**INPUT DATA**
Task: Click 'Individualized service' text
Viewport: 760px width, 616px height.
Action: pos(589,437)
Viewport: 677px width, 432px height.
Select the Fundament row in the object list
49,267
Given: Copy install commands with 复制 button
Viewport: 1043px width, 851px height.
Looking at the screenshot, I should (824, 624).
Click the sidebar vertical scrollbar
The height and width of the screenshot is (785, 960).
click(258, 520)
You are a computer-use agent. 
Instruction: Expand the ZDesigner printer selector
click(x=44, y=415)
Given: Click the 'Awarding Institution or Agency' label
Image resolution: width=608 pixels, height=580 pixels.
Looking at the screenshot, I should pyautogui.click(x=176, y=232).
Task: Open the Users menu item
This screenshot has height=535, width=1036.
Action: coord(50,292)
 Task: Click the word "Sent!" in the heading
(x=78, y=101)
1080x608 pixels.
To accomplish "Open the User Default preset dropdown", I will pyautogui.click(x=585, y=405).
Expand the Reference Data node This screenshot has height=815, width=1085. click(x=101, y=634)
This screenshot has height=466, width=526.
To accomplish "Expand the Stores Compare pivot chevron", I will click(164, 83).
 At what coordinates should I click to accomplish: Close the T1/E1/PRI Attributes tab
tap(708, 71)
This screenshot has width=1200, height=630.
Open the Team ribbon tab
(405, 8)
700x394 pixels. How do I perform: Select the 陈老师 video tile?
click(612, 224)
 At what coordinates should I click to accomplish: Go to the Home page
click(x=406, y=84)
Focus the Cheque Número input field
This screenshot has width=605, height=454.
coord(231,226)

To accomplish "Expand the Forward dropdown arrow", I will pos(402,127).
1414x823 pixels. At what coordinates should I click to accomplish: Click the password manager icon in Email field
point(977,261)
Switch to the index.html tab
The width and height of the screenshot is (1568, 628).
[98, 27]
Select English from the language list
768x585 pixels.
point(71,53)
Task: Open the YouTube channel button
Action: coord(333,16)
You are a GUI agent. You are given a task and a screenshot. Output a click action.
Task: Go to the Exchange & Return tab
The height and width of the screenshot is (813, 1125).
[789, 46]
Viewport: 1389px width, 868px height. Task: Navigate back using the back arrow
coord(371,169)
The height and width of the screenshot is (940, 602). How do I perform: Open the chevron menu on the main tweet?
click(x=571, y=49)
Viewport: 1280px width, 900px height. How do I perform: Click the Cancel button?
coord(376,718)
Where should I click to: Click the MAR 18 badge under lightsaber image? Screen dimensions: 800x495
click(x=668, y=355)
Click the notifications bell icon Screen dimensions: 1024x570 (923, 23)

**TASK DETAILS**
If a line in the entries above holds "will", include it in the count; report nothing but the resulting number.

**WRITTEN SOLUTION**
3